• _What is needed_
Copy, from the entries below, each line in which the string "agent" appears.

[Entries shown — start]

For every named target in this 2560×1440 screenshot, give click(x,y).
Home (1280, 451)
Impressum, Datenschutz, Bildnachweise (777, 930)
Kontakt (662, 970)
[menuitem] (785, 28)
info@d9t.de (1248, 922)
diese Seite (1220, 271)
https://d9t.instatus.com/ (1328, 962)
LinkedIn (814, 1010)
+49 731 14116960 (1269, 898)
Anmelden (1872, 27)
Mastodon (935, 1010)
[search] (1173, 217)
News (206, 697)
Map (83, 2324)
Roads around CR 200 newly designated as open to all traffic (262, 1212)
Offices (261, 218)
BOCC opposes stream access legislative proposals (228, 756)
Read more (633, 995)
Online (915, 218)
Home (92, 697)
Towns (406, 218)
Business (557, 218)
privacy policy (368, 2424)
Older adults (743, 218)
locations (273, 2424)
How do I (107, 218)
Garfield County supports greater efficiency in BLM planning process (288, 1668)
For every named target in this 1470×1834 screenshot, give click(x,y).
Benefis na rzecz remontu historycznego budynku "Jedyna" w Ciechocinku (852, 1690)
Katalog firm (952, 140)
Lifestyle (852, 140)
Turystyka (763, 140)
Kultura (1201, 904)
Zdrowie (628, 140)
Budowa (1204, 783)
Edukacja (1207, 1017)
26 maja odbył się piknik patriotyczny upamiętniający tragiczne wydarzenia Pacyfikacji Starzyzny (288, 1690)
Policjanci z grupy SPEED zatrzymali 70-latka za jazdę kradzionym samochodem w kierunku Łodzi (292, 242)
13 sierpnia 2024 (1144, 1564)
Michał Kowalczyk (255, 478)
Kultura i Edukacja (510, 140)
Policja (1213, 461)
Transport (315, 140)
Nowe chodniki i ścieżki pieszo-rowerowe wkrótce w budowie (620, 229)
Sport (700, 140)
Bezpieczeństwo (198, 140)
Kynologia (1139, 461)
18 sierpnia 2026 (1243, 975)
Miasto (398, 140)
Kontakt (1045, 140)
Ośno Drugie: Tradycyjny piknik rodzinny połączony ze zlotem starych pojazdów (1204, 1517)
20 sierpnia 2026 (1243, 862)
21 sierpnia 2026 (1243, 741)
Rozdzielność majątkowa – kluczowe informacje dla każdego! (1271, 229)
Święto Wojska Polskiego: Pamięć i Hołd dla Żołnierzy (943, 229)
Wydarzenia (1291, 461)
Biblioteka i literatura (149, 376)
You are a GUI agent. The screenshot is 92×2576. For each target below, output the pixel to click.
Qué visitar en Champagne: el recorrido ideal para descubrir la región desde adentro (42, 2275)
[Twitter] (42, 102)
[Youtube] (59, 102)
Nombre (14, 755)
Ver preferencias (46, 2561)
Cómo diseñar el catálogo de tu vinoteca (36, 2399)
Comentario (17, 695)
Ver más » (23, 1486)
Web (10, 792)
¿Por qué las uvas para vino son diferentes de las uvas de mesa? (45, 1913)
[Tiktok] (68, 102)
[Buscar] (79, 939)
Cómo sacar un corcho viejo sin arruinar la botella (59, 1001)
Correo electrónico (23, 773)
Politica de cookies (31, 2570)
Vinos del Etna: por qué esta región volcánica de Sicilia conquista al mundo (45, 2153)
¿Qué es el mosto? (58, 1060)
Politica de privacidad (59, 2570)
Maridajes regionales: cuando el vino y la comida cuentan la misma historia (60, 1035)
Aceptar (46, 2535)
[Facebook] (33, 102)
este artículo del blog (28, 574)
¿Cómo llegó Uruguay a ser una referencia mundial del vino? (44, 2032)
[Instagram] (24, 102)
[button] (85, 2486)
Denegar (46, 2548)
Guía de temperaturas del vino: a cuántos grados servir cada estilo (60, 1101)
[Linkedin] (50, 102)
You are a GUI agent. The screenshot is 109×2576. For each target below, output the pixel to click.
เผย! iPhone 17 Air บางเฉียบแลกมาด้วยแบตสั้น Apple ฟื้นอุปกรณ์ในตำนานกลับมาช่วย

[Entries shown — finish]

• _Your response_
You are a GUI agent. The screenshot is 92×2576. For each target below, output the pixel to click.
You are a GUI agent. The screenshot is 109×2576. For each target below, output the pixel to click.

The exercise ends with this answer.